■ **WHAT TO WORK ON**:
An exact copy of every record is the required answer.

Stored items:
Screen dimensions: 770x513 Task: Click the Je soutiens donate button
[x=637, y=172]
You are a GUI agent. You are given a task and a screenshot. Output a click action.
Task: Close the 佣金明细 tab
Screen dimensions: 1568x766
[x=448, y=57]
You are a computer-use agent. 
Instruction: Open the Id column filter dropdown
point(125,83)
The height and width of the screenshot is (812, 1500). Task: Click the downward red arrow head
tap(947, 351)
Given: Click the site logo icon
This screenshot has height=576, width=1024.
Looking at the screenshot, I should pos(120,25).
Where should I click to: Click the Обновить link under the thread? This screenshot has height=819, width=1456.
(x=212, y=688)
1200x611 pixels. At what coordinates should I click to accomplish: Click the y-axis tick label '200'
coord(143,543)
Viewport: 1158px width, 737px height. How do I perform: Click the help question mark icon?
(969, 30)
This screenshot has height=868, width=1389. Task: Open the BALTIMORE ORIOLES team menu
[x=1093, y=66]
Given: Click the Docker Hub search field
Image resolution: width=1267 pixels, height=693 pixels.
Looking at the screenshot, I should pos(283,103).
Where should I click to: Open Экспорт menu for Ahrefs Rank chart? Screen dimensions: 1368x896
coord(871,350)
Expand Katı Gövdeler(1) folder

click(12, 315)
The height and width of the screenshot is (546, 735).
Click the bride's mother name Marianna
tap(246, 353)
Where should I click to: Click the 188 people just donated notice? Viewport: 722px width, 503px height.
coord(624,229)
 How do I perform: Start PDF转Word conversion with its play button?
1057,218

■ **SOLUTION TO THIS EXERCISE**:
Screen dimensions: 770x513 Task: Click the Je soutiens donate button
[x=637, y=172]
You are a GUI agent. You are given a task and a screenshot. Output a click action.
Task: Close the 佣金明细 tab
Screen dimensions: 1568x766
[x=448, y=57]
You are a computer-use agent. 
Instruction: Open the Id column filter dropdown
point(125,83)
The height and width of the screenshot is (812, 1500). Task: Click the downward red arrow head
tap(947, 351)
Given: Click the site logo icon
This screenshot has height=576, width=1024.
Looking at the screenshot, I should pos(120,25).
Where should I click to: Click the Обновить link under the thread? This screenshot has height=819, width=1456.
(x=212, y=688)
1200x611 pixels. At what coordinates should I click to accomplish: Click the y-axis tick label '200'
coord(143,543)
Viewport: 1158px width, 737px height. How do I perform: Click the help question mark icon?
(969, 30)
This screenshot has height=868, width=1389. Task: Open the BALTIMORE ORIOLES team menu
[x=1093, y=66]
Given: Click the Docker Hub search field
Image resolution: width=1267 pixels, height=693 pixels.
Looking at the screenshot, I should pos(283,103).
Where should I click to: Open Экспорт menu for Ahrefs Rank chart? Screen dimensions: 1368x896
coord(871,350)
Expand Katı Gövdeler(1) folder

click(12, 315)
The height and width of the screenshot is (546, 735).
Click the bride's mother name Marianna
tap(246, 353)
Where should I click to: Click the 188 people just donated notice? Viewport: 722px width, 503px height.
coord(624,229)
 How do I perform: Start PDF转Word conversion with its play button?
1057,218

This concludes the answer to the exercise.